[Opening EXCERPT TO READ section]
Talking about Transgender

In the province of the mind, what one believes to be true either is true or becomes true.
-John Lilly

“Because I said so” often means “I have no good argument”, or “My position is so flimsy I can’t afford to let it be challenged, so shut up!”

I’m a Dad, so I should know. I’ve used that line more than once, usually when I’ve been too impatient to explain myself, or irritated because my sons wanted me to defend whatever I just told them to do.

Regardless, the “I said it, that’s why!” approach doesn’t fly too well in most adult interactions. Just try it the next time you’re standing in line at the bank. When the teller says, “Who’s next?”, even though there are three people in front of you, try saying “I am, because I said so.” The reaction you’ll get from those three will be well deserved.

Granted, some things are and should be determined subjectively, according to what we feel or think. When it comes to whether or not I’m happy, whether or not I like yogurt, or whether or not I’m convinced of something, you don’t have much more than my word to go on. So in those instances, if I said it, case closed.

But when it comes to observable fact versus internal feelings or perceptions, fact wins. At least, it should.

Yet it’s losing big time in our national debates over gender identity. Laws protecting access of anatomical males to women’s facilities, or vice-versa, require no more than self-identification from the individual wanting access. Therefore, “I want to use the women’s room because I perceive myself as female” is all it takes for an adult with male parts to enter what was once strictly a female domain.

Our objections to this are largely fueled by concerns for the safety of women and girls. (We’ll discuss more about the protection of natural modesty in tomorrow’s post) But they’re also fueled by the underlying assumption these laws make, which is that a person’s sex can be determined by what she or he feels, as opposed to what her or his body plainly states. 

Is it Rational?

A few years ago, when Barbara Walters interviewed a therapist who both treated and encouraged a transsexual boy to embrace his female identity, the therapist admitted:

“I cannot say he is a girl … I can’t say biologically, chromosomally (that the boy is female.)” Yet she went on to insist that if the boy is female according to his own intuitions, then that’s enough.

Bruce Jenner, declaring himself female and adopting the name “Caitlyn”, expressed a similar disconnect between fact and perception when he told Diane Sawyer:

“For all intents and purposes, I am a woman…I was not genetically born that way and as of now I have all the male parts… But I still identify as female.”

When genes, biology, and chromosomes take a back seat to a boy’s intuitions or a grown man’s identification, it’s hard not to conclude that rational thought has been ejected to the back seat as well.

“The Emperor is Naked!” (And a Surprising Variety of Voices Agree)
[Closing EXCERPT TO READ section]
[Opening PROVIDED DATA section]
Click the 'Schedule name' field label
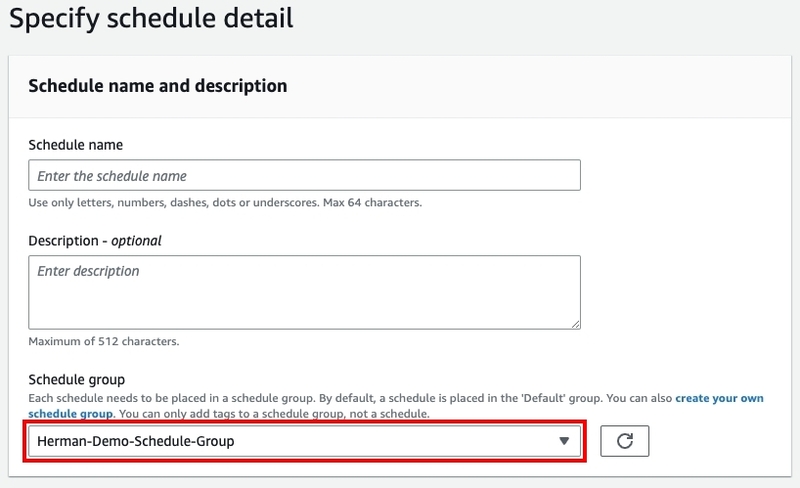800x488 pixels. pos(76,145)
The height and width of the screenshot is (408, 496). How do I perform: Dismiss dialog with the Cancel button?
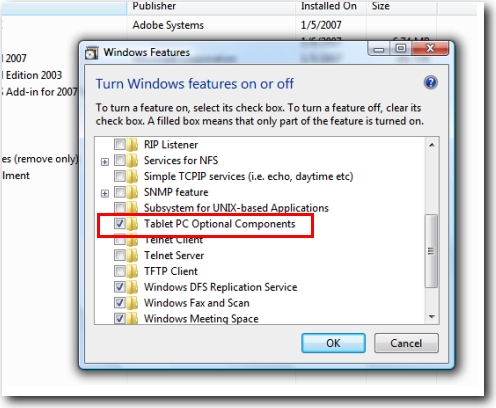[x=406, y=343]
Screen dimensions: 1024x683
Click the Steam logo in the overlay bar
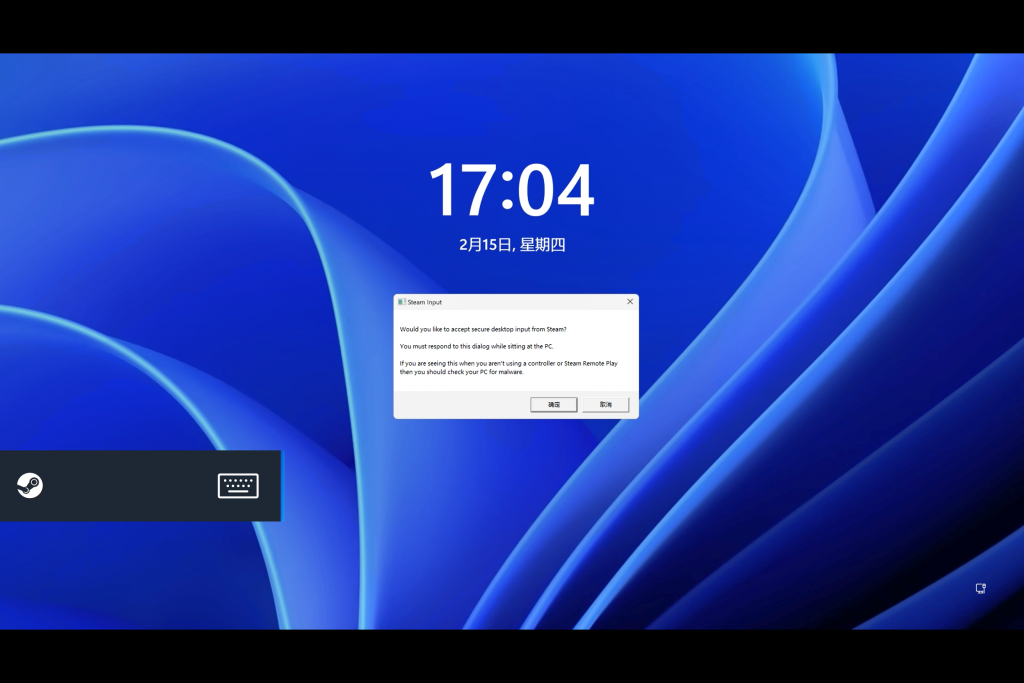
[Closing PROVIDED DATA section]
• [WORK ORDER 1]
Answer these questions using the gender identity article:
(a) Who interviewed the therapist who encouraged a boy to embrace a female identity?
(b) To whom did Bruce Jenner say, "For all intents and purposes, I am a woman"?
(c) In the bank example, how many people are in front of you in line?
• [WORK ORDER 2] Rewrite the paragraph of the gender identity article that begins "Granted, some things are and should be determined subjectively" as a short bulleted list.
• [WORK ORDER 3] Resume the gender identity article with the section under its final heading, "The Emperor is Naked!"

• [ANSWER SECTION 1]
(a) Barbara Walters
(b) Diane Sawyer
(c) Three

• [ANSWER SECTION 2]
- Some things are, and should be, decided subjectively, according to what a person feels or thinks.
- Examples include whether the writer is happy, likes yogurt, or is convinced of something.
- In these matters, others have little more than the writer's word to go on, so the writer's statement settles the question.

• [ANSWER SECTION 3]
Dr. Paul McHugh, Distinguished Service Professor of Psychiatry at Johns Hopkins Hospital, seems to agree. Noting that John Hopkins has stopped performing sex-change surgery because sex change is, in his own words, “biologically impossible”, he goes on to say:

“This intensely felt sense of being transgendered constitutes a mental disorder in two respects. The first is that the idea of sex misalignment is simply mistaken – it does not correspond with physical reality. The second is that it can lead to grim psychological outcomes.”

But it’s not only conservatives who deny the possibility of subjectively revising your gender. Lesbian feminist author and activist Camille Paglia (a provocative and funny woman who’s nobody’s idea of a conservative) recently said:

“Sex reassignment surgery, even today with all of its advances, cannot in fact change anyone’s sex … Ultimately, every single cell in the human body, the DNA in that cell, remains coded for your biological birth … I think that the transgender propagandists make wildly inflated claims about the multiplicity of gender.”

Wildly inflated and irrational to boot. Compare the idea of renaming your sex to almost any other form of “renaming” and you’ll get the point. In fact, when people declare themselves to be Napoleon, John the Baptist, or Jesus Himself, no matter how strong their self-perceptions, we call the declaration the problem, not the bodies they inhabit. Yet on this one issue we suspend common sense and adopt “Because I said so” as sufficient evidence to override what DNA and anatomy continue to say.

None of which discounts our mandate to show respect to transsexuals, serving them as our neighbors who we’re to love as we love ourselves, and having all due compassion for someone who surely didn’t choose their gender identity confusion, and must feel it more profoundly than we can ever imagine or appreciate.

Yet neither our appreciation for someone’s struggle, nor our call to treat our neighbor with love and respect, compels us to join in that neighbor’s delusion, nor to conform our lives to it. If my neighbor, friend, or loved one attempts to change sex, that person can count on my care, my fair treatment, and even my affection as a fellow human.

But should he or she demand I go along with what is at least irrational and, at worst, an immoral rejection of what God intended, I must fall back on Winston Churchill’s blunt assessment of what reality is versus what we wish it to be:

The truth is incontrovertible. Malice may attack it, ignorance may deride it, but in the end, there it is.

We need to talk about this! Won’t you join me tomorrow, Saturday November 18, at 10:00 am PST for a 90 minute webinar on how to understand, relate to, and dialogue with transgender people from a Biblical perspective. My good friend Linda Seiler, former transgender and Director of Chi Alpha ministries at Purdue University, will be co-teaching with me for an hour, and we’ll take a full 30 minutes for Q and A afterwards. To register just log onto joedallas.com.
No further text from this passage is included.